» Material provided:
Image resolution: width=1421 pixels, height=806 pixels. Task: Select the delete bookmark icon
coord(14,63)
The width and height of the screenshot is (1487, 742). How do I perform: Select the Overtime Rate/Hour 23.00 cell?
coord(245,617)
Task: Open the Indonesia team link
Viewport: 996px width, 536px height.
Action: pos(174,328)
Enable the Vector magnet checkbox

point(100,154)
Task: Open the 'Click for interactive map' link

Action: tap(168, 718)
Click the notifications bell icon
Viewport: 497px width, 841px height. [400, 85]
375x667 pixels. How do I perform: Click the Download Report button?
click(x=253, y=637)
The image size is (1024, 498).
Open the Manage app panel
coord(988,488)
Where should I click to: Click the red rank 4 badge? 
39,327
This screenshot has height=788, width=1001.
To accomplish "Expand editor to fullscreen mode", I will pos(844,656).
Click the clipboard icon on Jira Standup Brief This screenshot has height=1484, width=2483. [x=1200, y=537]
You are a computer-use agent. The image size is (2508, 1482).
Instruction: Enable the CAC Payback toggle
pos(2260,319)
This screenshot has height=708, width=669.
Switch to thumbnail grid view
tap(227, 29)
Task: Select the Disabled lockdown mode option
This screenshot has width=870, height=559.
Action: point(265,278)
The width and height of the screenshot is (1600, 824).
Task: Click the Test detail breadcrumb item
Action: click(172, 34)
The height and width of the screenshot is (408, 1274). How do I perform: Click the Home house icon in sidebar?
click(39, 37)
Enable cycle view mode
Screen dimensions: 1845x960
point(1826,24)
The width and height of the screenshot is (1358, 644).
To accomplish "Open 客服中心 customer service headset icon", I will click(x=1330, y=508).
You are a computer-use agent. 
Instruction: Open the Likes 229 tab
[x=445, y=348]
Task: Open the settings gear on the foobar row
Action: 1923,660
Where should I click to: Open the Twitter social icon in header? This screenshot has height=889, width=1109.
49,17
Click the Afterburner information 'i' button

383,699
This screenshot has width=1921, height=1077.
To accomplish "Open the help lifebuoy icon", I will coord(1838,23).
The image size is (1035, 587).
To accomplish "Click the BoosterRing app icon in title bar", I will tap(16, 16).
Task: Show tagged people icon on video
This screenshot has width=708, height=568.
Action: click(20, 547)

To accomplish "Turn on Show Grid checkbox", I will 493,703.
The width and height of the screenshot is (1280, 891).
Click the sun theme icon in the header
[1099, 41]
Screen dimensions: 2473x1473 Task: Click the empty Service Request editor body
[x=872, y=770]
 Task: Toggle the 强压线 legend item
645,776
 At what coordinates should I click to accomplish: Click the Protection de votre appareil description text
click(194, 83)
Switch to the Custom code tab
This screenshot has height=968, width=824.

» Task: Please rewrite all of the records above as a numbered list, one line per item, and omit any blank lines.

» Solution to the problem:
1. Image resolution: width=1421 pixels, height=806 pixels. Task: Select the delete bookmark icon
2. coord(14,63)
3. The width and height of the screenshot is (1487, 742). How do I perform: Select the Overtime Rate/Hour 23.00 cell?
4. coord(245,617)
5. Task: Open the Indonesia team link
6. Viewport: 996px width, 536px height.
7. Action: pos(174,328)
8. Enable the Vector magnet checkbox
9. point(100,154)
10. Task: Open the 'Click for interactive map' link
11. Action: tap(168, 718)
12. Click the notifications bell icon
13. Viewport: 497px width, 841px height. [400, 85]
14. 375x667 pixels. How do I perform: Click the Download Report button?
15. click(x=253, y=637)
16. The image size is (1024, 498).
17. Open the Manage app panel
18. coord(988,488)
19. Where should I click to: Click the red rank 4 badge? 
20. 39,327
21. This screenshot has height=788, width=1001.
22. To accomplish "Expand editor to fullscreen mode", I will pos(844,656).
23. Click the clipboard icon on Jira Standup Brief This screenshot has height=1484, width=2483. [x=1200, y=537]
24. You are a computer-use agent. The image size is (2508, 1482).
25. Instruction: Enable the CAC Payback toggle
26. pos(2260,319)
27. This screenshot has height=708, width=669.
28. Switch to thumbnail grid view
29. tap(227, 29)
30. Task: Select the Disabled lockdown mode option
31. This screenshot has width=870, height=559.
32. Action: point(265,278)
33. The width and height of the screenshot is (1600, 824).
34. Task: Click the Test detail breadcrumb item
35. Action: click(172, 34)
36. The height and width of the screenshot is (408, 1274). How do I perform: Click the Home house icon in sidebar?
37. click(39, 37)
38. Enable cycle view mode
39. Screen dimensions: 1845x960
40. point(1826,24)
41. The width and height of the screenshot is (1358, 644).
42. To accomplish "Open 客服中心 customer service headset icon", I will click(x=1330, y=508).
43. You are a computer-use agent. 
44. Instruction: Open the Likes 229 tab
45. [x=445, y=348]
46. Task: Open the settings gear on the foobar row
47. Action: 1923,660
48. Where should I click to: Open the Twitter social icon in header? This screenshot has height=889, width=1109.
49. 49,17
50. Click the Afterburner information 'i' button
51. 383,699
52. This screenshot has width=1921, height=1077.
53. To accomplish "Open the help lifebuoy icon", I will coord(1838,23).
54. The image size is (1035, 587).
55. To accomplish "Click the BoosterRing app icon in title bar", I will tap(16, 16).
56. Task: Show tagged people icon on video
57. This screenshot has width=708, height=568.
58. Action: click(20, 547)
59. To accomplish "Turn on Show Grid checkbox", I will 493,703.
60. The width and height of the screenshot is (1280, 891).
61. Click the sun theme icon in the header
62. [1099, 41]
63. Screen dimensions: 2473x1473 Task: Click the empty Service Request editor body
64. [x=872, y=770]
65.  Task: Toggle the 强压线 legend item
66. 645,776
67.  At what coordinates should I click to accomplish: Click the Protection de votre appareil description text
68. click(194, 83)
69. Switch to the Custom code tab
70. This screenshot has height=968, width=824.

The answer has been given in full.